In a multicenter community-based cohort study, Mathews and colleagues evaluated 728 participants from the Atherosclerosis Risk in Communities study who were hospitalized with HF with EF of less than 50% to observe the relationship between socioeconomic status and the risk for HF readmission and all-cause mortality.

Researchers analyzed this relationship through the socioeconomic measures of education, income and area deprivation index.

The use of optimal and acceptable guideline-directed medical therapy given at discharge was also assessed to determine any differences by socioeconomic status. Researchers defined optimal guideline-directed medical therapy as prescription of at least three of beta-blockers, mineralocorticoid receptor antagonists, ACE inhibitors or angiotensin receptor blockers and acceptable guideline-directed medical therapy as at least two of those medications.
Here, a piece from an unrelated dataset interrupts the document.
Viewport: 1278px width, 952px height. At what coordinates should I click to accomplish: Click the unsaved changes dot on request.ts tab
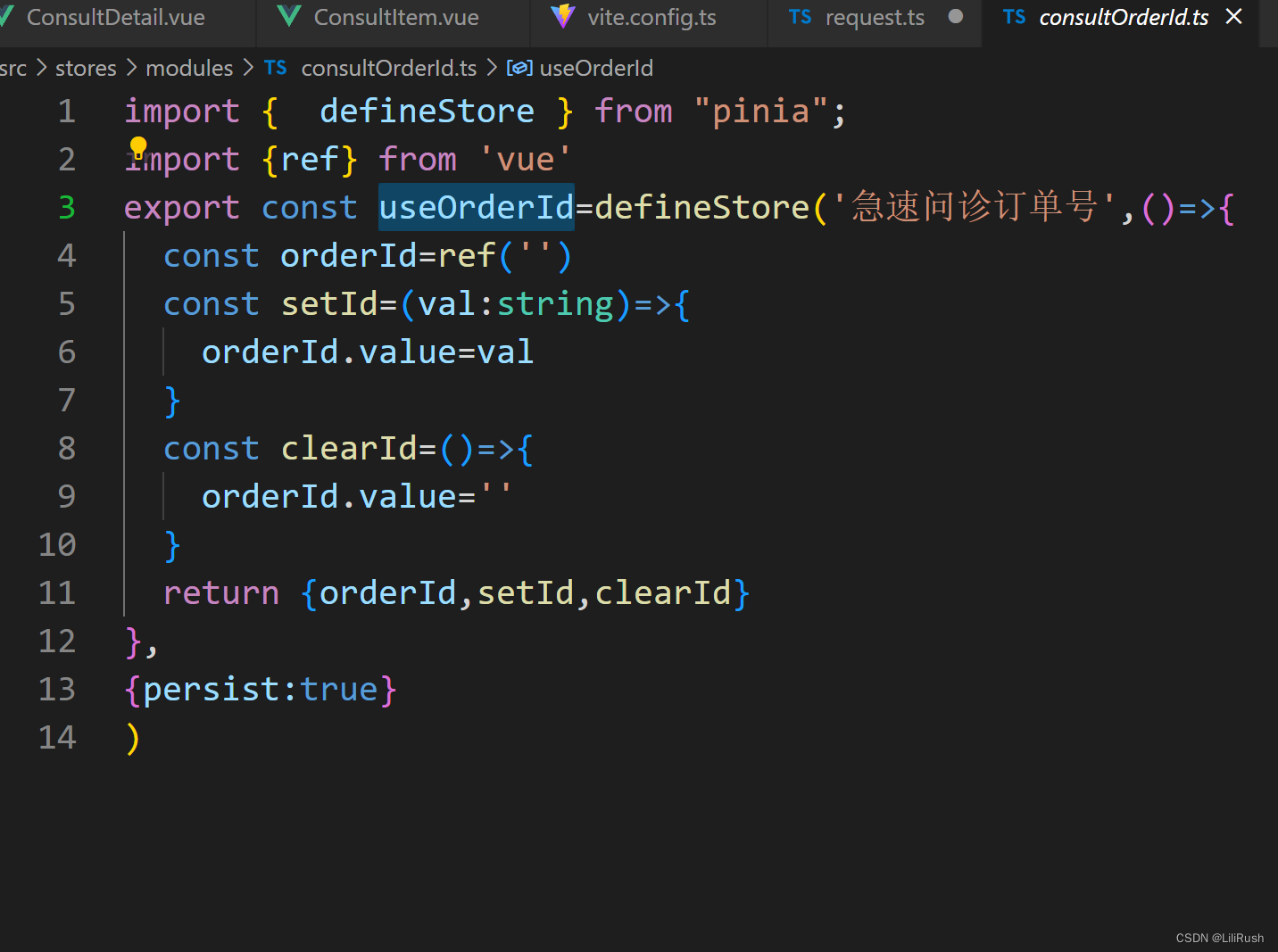[x=955, y=16]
In the cohort, the mean age was 78.2 years, and 46% were women. Additionally, 34% of participants were Black.

Median follow-up time was 3.2 years, and in that time, researchers found that 58.7% of participants experienced readmission for HF and 74% died.

Both low income and low education were linked to greater risk for mortality and readmission. Participants with an income less than $12,000 had higher mortality (HR = 1.52; 95% CI, 1.14-2.04) and higher risk for readmission (HR = 1.45; 95% CI, 1.04-2.03) compared with participants with an income greater than $50,000, according to researchers.

Researchers also found that education less than the high school level was linked to elevated risk for mortality (HR = 1.27; 95% CI, 1.01-1.59) and HF readmissions (HR = 1.62; 95% CI, 1.24-2.12) compared with college/graduate school education.

Neighborhood deprivation

When evaluating the highest quartile of neighborhood deprivation, which signified the most deprived areas, researchers found it was related to risk for readmission (HR = 1.69; 95% CI, 1.11-2.58) but not mortality compared with the least deprived areas (lowest quartile).

Researchers observed a 5.5% prevalence of optimal guideline-directed medical therapy and a 54.4% prevalence of acceptable guideline-directed medical therapy but did not find significant differences by socioeconomic status.

“Prior studies together with ours suggest that clinicians and the health care system should recognize that patients with low socioeconomic status and HFrEF are at high risk for readmission and mortality,” Mathews and colleagues wrote. “Because HF readmissions impact a patient’s quality of life and are a burden to the health system, special efforts to reduce readmissions should be aimed at patients with low socioeconomic status not only at the discharge time point but also years after admission. These can include improving access to community resources, primary care and post discharge services. In addition, socioeconomic status could be routinely included in risk-assessment models for patients with HFrEF.”